EXERCISE BRIEF:
Write out the data exactly, every line included.

Dataset entries
────────────────

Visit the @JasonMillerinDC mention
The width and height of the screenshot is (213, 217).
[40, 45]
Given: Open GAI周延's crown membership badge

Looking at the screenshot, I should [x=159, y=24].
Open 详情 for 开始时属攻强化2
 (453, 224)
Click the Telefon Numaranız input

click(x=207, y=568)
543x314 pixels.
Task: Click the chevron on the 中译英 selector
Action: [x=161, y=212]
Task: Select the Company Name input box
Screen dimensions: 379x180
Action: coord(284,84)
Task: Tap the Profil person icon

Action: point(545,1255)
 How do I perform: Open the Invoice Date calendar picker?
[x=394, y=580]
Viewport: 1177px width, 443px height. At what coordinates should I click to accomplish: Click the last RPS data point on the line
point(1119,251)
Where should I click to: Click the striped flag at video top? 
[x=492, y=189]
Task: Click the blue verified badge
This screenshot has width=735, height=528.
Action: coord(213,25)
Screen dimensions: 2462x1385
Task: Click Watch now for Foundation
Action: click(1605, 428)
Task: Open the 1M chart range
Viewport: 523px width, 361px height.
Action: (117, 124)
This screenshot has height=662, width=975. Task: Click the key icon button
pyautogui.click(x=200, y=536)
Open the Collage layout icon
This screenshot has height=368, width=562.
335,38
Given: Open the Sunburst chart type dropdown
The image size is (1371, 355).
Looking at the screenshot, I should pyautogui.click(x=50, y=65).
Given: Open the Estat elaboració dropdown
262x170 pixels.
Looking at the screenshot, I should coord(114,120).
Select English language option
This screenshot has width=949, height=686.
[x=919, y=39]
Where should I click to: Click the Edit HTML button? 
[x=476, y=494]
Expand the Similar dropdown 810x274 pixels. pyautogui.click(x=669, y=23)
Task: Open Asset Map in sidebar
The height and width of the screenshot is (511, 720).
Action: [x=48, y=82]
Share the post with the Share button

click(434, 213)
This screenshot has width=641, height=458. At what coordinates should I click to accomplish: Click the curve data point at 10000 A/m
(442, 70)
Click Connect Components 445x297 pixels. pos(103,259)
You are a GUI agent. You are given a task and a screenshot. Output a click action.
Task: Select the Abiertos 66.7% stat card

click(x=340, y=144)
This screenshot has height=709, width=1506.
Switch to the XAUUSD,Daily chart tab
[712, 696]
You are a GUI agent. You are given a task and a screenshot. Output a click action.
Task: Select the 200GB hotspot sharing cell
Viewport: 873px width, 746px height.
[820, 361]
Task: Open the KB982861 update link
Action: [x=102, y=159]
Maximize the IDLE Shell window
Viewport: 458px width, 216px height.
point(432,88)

────────────────

EXERCISE OUTPUT:
Visit the @JasonMillerinDC mention
The width and height of the screenshot is (213, 217).
[40, 45]
Given: Open GAI周延's crown membership badge

Looking at the screenshot, I should [x=159, y=24].
Open 详情 for 开始时属攻强化2
 (453, 224)
Click the Telefon Numaranız input

click(x=207, y=568)
543x314 pixels.
Task: Click the chevron on the 中译英 selector
Action: [x=161, y=212]
Task: Select the Company Name input box
Screen dimensions: 379x180
Action: coord(284,84)
Task: Tap the Profil person icon

Action: point(545,1255)
 How do I perform: Open the Invoice Date calendar picker?
[x=394, y=580]
Viewport: 1177px width, 443px height. At what coordinates should I click to accomplish: Click the last RPS data point on the line
point(1119,251)
Where should I click to: Click the striped flag at video top? 
[x=492, y=189]
Task: Click the blue verified badge
This screenshot has width=735, height=528.
Action: coord(213,25)
Screen dimensions: 2462x1385
Task: Click Watch now for Foundation
Action: click(1605, 428)
Task: Open the 1M chart range
Viewport: 523px width, 361px height.
Action: (117, 124)
This screenshot has height=662, width=975. Task: Click the key icon button
pyautogui.click(x=200, y=536)
Open the Collage layout icon
This screenshot has height=368, width=562.
335,38
Given: Open the Sunburst chart type dropdown
The image size is (1371, 355).
Looking at the screenshot, I should pyautogui.click(x=50, y=65).
Given: Open the Estat elaboració dropdown
262x170 pixels.
Looking at the screenshot, I should coord(114,120).
Select English language option
This screenshot has width=949, height=686.
[x=919, y=39]
Where should I click to: Click the Edit HTML button? 
[x=476, y=494]
Expand the Similar dropdown 810x274 pixels. pyautogui.click(x=669, y=23)
Task: Open Asset Map in sidebar
The height and width of the screenshot is (511, 720).
Action: [x=48, y=82]
Share the post with the Share button

click(434, 213)
This screenshot has width=641, height=458. At what coordinates should I click to accomplish: Click the curve data point at 10000 A/m
(442, 70)
Click Connect Components 445x297 pixels. pos(103,259)
You are a GUI agent. You are given a task and a screenshot. Output a click action.
Task: Select the Abiertos 66.7% stat card

click(x=340, y=144)
This screenshot has height=709, width=1506.
Switch to the XAUUSD,Daily chart tab
[712, 696]
You are a GUI agent. You are given a task and a screenshot. Output a click action.
Task: Select the 200GB hotspot sharing cell
Viewport: 873px width, 746px height.
[820, 361]
Task: Open the KB982861 update link
Action: [x=102, y=159]
Maximize the IDLE Shell window
Viewport: 458px width, 216px height.
point(432,88)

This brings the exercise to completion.